Wären Schafe Menschen, dann hätte Winterthur wohl mit einem solchen Jobinserat um sie geworben. Mit ihren tierischen Angestellten versucht die Stadt etwas Neues: Die Schafe weiden nacheinander auf verschiedenen Arealen. Früher kamen Rasenmäher zum Einsatz, ein Kahlschnitt war garantiert.
Ihre wählerische Fressweise hilft der Biodiversität.
Die Schafe hingegen fressen das Gras nicht gleichmässig ab. «Sie sind sehr wählerisch», sagt Michael Wiesner von Stadtgrün Winterthur. Gewisse Gräser und Pflanzen fressen sie im Nu. Andere verschmähen sie ganz oder verzehren sie erst später.
Mit dieser Fressgewohnheit sollen die neuen Mitarbeiterinnen die Biodiversität fördern. Wiesner rechnet damit, dass so auf den Wiesen unterschiedliche Lebensräume für Pflanzen entstehen. «Dadurch könnten sich Insekten ansiedeln.» Die Schafe schreckten zudem Mäuse auf – eine interessante Beute für Greifvögel.
Versuch in Zürich ist gescheitert
Momentan weiden die zehn Schafe in Winterthur auf einer Freizeitanlage in der Nähe eines Waldes. Im Herbst ziehen sie auf ein Schulhausareal, später arbeiten sie auf dem Friedhof Rosenberg. Der Versuch soll zeigen, wie sich die Artenvielfalt dort jeweils entwickelt. «Bestätigt sich ein positiver Effekt, suchen wir weitere Flächen», sagt Wiesner.
Winterthur ist nicht die erste Stadt mit tierischen Rasenmähern.

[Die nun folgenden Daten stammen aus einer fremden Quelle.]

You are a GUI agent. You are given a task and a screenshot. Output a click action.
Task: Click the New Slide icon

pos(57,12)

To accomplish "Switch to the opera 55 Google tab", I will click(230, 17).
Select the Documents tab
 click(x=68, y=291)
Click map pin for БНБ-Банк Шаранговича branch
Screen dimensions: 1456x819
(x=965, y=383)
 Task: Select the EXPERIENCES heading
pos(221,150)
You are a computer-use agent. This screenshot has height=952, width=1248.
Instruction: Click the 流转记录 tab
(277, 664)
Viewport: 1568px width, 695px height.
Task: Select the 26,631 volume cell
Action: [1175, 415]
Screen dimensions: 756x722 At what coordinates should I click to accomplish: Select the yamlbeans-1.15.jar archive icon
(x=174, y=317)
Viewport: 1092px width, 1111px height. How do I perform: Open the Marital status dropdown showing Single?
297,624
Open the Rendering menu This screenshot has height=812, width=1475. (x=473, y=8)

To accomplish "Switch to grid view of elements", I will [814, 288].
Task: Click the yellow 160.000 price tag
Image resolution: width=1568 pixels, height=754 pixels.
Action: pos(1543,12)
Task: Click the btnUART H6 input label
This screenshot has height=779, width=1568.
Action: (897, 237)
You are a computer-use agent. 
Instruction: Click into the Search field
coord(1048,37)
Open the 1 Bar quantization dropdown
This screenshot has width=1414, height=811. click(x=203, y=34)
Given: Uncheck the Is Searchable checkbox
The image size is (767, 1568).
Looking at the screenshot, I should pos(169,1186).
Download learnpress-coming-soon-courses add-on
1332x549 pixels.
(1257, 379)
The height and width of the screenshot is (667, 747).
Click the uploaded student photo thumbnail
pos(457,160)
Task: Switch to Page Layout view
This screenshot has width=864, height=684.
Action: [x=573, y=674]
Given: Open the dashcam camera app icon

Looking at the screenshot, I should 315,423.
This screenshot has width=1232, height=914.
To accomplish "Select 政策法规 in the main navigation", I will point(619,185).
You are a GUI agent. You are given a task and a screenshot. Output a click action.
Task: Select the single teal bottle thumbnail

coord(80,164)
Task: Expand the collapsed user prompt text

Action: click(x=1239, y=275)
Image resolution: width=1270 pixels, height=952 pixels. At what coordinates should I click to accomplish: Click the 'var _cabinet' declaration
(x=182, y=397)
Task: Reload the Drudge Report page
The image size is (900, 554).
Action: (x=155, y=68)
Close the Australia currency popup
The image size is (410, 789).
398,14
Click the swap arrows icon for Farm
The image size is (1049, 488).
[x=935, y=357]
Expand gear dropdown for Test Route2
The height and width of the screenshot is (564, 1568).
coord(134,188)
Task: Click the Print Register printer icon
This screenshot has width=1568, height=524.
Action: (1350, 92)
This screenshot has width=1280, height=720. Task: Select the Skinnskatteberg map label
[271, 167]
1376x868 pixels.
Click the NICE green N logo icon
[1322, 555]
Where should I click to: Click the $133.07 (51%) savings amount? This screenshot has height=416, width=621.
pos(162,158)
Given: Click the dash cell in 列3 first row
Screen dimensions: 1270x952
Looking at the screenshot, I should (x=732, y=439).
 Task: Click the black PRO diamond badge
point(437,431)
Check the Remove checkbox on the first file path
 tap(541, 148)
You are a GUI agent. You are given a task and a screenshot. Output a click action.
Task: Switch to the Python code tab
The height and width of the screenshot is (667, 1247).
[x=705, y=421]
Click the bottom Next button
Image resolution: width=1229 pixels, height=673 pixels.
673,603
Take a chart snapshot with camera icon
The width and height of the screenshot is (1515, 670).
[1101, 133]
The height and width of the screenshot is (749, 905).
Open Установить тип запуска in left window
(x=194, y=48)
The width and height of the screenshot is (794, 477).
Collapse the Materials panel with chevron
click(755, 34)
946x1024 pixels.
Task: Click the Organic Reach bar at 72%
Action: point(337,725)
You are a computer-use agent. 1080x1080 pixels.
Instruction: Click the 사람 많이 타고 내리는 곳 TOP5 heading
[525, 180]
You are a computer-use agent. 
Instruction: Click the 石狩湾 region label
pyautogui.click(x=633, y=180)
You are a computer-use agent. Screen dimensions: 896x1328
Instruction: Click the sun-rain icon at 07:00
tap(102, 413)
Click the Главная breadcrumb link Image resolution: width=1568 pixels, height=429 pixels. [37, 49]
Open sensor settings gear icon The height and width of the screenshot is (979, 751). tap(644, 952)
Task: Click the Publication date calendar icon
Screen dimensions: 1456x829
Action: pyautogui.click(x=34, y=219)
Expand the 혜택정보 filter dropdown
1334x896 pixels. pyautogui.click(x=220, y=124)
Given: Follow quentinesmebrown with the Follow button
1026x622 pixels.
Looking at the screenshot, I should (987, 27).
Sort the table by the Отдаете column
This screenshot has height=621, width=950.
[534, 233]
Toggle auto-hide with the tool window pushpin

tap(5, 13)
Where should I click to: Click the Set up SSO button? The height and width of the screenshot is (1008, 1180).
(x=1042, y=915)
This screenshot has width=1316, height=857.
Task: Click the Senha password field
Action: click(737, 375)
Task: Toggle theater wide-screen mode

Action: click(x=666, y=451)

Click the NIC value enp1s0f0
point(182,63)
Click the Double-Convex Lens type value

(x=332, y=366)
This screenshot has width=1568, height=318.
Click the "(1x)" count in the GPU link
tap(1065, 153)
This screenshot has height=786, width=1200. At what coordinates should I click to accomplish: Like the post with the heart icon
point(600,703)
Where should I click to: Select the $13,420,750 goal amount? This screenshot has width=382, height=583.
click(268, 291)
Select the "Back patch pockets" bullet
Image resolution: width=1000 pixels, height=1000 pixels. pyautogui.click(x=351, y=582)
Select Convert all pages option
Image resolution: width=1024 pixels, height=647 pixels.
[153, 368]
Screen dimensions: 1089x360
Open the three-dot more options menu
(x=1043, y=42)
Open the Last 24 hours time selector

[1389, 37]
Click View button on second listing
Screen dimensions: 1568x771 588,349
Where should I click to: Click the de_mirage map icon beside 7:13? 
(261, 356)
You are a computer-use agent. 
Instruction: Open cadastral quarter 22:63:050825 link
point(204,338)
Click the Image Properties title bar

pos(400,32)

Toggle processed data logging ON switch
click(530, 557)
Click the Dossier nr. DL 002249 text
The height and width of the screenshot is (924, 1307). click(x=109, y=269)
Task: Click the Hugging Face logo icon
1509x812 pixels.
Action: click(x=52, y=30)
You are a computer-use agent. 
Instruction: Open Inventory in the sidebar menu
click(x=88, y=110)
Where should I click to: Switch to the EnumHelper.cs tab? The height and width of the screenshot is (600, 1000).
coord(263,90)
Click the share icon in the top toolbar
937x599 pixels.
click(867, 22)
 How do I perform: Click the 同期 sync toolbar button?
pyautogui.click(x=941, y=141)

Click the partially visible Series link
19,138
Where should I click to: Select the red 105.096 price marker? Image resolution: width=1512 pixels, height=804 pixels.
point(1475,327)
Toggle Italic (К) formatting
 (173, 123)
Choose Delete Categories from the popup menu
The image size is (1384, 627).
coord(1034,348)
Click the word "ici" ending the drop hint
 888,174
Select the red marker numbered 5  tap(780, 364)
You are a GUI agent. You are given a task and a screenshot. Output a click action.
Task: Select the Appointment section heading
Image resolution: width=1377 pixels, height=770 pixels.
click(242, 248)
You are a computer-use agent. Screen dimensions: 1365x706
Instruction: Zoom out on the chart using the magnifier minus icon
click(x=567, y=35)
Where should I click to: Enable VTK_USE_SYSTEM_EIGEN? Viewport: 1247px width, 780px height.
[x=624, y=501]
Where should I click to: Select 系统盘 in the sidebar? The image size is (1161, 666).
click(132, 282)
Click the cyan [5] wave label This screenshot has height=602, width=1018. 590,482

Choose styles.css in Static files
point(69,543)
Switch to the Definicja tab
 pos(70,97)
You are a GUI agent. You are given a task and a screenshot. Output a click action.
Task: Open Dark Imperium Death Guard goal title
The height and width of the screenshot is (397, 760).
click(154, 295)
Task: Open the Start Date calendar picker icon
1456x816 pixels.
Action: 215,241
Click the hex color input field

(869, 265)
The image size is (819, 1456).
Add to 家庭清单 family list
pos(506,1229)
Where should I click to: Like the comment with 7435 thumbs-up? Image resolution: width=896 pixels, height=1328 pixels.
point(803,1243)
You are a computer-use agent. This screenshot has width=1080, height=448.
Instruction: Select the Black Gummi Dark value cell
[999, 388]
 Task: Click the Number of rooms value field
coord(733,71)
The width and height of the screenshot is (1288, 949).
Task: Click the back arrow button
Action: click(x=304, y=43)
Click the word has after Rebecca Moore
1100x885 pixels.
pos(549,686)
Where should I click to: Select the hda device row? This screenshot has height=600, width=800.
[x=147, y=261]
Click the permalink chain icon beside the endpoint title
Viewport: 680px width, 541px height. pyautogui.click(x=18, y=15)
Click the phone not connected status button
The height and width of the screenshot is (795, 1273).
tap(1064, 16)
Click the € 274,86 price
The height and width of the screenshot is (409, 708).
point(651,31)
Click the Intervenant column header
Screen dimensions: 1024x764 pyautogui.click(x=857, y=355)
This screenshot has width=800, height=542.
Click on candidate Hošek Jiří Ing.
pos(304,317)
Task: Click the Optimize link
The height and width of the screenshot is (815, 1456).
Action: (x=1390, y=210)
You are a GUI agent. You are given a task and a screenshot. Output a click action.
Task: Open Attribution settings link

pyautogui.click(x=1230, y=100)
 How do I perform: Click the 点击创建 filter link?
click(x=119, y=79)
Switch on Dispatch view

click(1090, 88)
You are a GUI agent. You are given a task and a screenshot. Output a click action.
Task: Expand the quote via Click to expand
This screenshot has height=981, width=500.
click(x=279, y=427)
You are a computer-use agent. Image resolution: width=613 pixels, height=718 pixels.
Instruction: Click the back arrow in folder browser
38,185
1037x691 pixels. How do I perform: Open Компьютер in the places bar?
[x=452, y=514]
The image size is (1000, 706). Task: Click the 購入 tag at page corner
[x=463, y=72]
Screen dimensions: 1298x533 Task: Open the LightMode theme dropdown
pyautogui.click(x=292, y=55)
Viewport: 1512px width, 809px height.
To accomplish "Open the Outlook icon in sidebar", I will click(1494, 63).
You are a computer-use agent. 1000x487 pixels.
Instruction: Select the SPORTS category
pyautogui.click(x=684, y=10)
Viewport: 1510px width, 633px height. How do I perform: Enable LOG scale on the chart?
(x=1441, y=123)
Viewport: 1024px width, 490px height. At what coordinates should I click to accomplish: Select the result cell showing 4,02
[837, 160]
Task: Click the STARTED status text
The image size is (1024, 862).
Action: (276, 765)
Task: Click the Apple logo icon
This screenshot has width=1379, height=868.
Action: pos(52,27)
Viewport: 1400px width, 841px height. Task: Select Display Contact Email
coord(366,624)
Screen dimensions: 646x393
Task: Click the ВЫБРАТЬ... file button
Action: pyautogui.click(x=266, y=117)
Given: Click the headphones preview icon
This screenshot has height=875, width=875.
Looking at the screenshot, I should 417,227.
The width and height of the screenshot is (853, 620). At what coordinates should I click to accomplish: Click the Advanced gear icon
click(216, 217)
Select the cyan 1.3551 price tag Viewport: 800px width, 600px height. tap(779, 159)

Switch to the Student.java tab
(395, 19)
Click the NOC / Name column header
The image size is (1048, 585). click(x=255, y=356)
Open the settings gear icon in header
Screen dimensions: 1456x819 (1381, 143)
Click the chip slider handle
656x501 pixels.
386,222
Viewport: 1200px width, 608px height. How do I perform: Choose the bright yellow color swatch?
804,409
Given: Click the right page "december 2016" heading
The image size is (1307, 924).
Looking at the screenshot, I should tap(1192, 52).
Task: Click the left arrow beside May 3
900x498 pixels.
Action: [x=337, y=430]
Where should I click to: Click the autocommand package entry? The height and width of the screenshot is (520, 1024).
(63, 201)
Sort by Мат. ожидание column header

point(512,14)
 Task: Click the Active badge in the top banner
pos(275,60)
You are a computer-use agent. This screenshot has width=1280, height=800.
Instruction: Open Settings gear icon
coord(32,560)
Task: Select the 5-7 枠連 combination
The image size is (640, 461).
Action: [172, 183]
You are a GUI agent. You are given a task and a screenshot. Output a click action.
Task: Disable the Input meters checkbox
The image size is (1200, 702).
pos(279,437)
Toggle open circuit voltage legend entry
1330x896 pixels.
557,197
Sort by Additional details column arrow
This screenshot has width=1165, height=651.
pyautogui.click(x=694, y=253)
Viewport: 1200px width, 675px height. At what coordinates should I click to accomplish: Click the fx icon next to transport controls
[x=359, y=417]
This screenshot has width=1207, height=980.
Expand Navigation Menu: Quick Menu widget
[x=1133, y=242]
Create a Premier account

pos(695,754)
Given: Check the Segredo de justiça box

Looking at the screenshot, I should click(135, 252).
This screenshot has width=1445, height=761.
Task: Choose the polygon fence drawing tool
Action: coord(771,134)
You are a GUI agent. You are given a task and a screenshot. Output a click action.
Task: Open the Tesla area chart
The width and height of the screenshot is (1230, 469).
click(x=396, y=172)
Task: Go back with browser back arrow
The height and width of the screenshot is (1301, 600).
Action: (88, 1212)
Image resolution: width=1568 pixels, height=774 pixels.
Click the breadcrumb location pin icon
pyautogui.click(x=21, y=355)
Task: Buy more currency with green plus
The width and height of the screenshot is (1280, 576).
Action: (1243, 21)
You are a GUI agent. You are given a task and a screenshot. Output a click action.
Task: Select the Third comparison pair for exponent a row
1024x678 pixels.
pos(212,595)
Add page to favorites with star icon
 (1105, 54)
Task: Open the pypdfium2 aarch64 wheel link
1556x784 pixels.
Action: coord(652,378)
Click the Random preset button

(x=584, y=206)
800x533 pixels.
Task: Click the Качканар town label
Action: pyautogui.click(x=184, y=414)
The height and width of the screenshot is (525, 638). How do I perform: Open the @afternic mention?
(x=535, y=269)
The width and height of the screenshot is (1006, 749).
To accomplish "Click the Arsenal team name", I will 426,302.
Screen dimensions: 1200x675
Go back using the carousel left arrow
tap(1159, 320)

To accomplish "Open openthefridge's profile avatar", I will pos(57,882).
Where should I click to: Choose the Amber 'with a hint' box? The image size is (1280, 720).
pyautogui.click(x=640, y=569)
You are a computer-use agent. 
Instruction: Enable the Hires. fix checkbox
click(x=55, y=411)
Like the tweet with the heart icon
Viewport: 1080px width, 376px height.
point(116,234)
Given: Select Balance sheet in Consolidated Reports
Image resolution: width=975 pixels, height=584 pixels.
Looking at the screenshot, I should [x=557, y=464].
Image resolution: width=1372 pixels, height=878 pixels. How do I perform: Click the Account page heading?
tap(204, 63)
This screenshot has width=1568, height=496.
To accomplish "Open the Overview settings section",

In Zürich weiden seit Jahren Schafe auf dem Friedhof Manegg. Die Stadt hat mehrfach versucht, das Konzept auszuweiten. Die Erfahrungen waren laut Grün Stadt Zürich aber mässig. Die Schafe würden die Pflanzen zu stark abfressen, berichtete die NZZ. Deshalb würden sich die Schafe als Ersatz fürs Mähen nicht eignen.
Solche Versuche sind Wiesner bekannt. Der Fehler dahinter ebenfalls, wie er sagt: «Diese Beweidungen durch Schafe waren zu intensiv.» Zu viele Tiere hätten zu lange an einem Ort geweidet. In Winterthur bleiben die Schafe deshalb maximal drei Wochen auf einer Weide.
Die Rasse ist entscheidend
Auch der Erlebnisbauernhof Juckerhof in Seegräben ZH hat schon mit Schafen experimentiert. Shrophsire-Schafe sollten auf dem Hof das Gras zwischen den Obstbäumen fressen. Das Problem: Diese Rasse nimmt schnell zu, die Tiere wurden übergewichtig.
Die richtige Schafrasse ist für das Gelingen entscheidend. Winterthur setzt unter anderem auf Skuddenschafe. Es sind kleine und robuste Tiere, die beim Fressen wählerisch sind. «Mit diesem Verhalten unterscheiden sie sich von einem intensiven Mastschaf», sagt der Landwirt Reto Meier. Ihm gehören die zehn Schafe auf der Freizeitanlage.
Neben dem neusten Projekt in Winterthur betreibt Meier einen Landwirtschaftsbetrieb. Dort setzt er auf Permakultur, pflanzt Früchte und Gemüse an. Den Kot der Schafe nutzt er als Dünger.
Die tierischen Ausscheidungen sollen auf den städtischen Wiesen ebenfalls wirken. Die Schafe verbreiten mit ihrem Kot nämlich zahlreiche Pflanzensamen – ein Plus für Flora und Fauna. Ob dies im Jobinserat auch erwähnt würde?